The fracture, prompted by a dispute over a bill to draft religious students into the military, does not bring down Netanyahu’s government, but it probably will trigger early elections.

During a Kadima faction meeting, party leader Shaul Mofaz blamed Netanyahu for the split.

“It was not easy to enter the government,” he told members. “I paid a public price for it. But there’s no escape from the need to break away.”

Mofaz was seeking to pass a strict, enforceable law that would ensure that most ultra-Orthodox young people would be required to serve in the military like other Jewish 18-year-olds. Netanyahu is seeking a more gradual phase-in that would have addressed the concerns of politically powerful religious conservatives.

“I regret your decision to give up the opportunity to make an historic change,” Netanyahu wrote Tuesday in a letter to Mofaz released by the prime minister’s office.

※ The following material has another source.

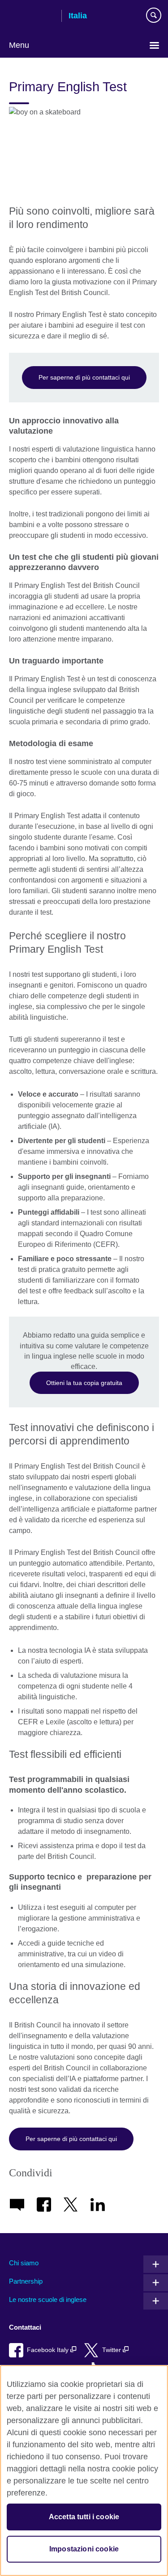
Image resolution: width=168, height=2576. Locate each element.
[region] (84, 2470)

Netanyahu warned that moving too quickly on the draft policy risked “tearing Israeli society apart.”

Kadima leaders portrayed the sudden departure as a decision based on principles and leadership. But it is likely to undermine the credibility of Mofaz, who now will return to the opposition and seek to unseat Netanyahu in the next election.

Two years ago Mofaz encouraged Kadima to join Netanyahu’s government, then insisted this spring when he was elected party chairman that he would never join. He surprised the nation in May by doing exactly that.

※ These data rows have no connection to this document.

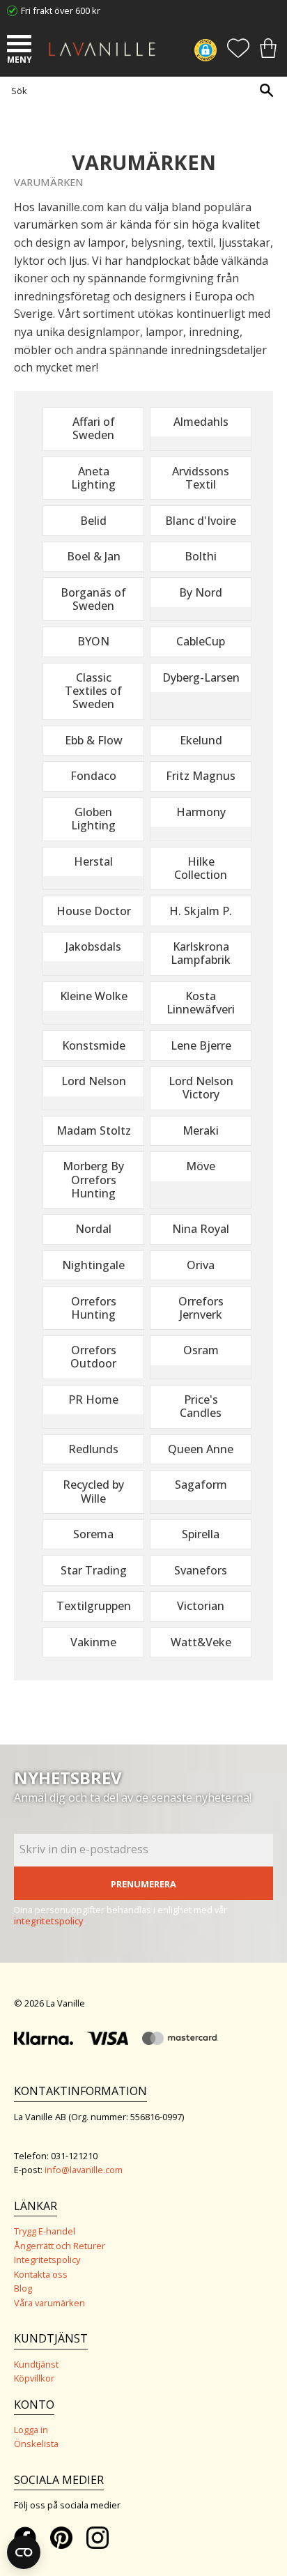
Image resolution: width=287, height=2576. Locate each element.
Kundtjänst (36, 2364)
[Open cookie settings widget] (23, 2552)
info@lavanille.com (84, 2169)
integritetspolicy (49, 1921)
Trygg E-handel (44, 2231)
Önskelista (36, 2443)
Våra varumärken (49, 2303)
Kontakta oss (41, 2274)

Kadima’s participation created one of the biggest coalitions in Israel’s history and was praised as a political masterstroke by Netanyahu. At the time, the prime minister’s supporters predicted he would use the 78% majority in the Knesset, or parliament, to push through an aggressive agenda, possibly including a plan to restart peace talks with the Palestinians. Time magazine put him on its cover under the banner “King Bibi,” referring to his nickname.

Now Netanyahu and his Likud Party-led coalition will return to having a slim majority in the legislature, giving more influence to his smaller partners, like the ultra-Orthodox Shas party and the nationalist Yisrael Beiteinu.

“Netanyahu is still the boss and retains a smaller majority in the Knesset,” said Shlomo Aronson, a political science professor as the Hebrew University of Jerusalem. “But at the same time he is under a great deal of pressure because of the social protests and Iran, and he emerges looking less like a [master] manipulator.”

Instead of a political game-changer, the grand coalition with Kadima becomes a historic footnote that passed no major legislation and will be remembered as one of Israel’s shortest-lived governments.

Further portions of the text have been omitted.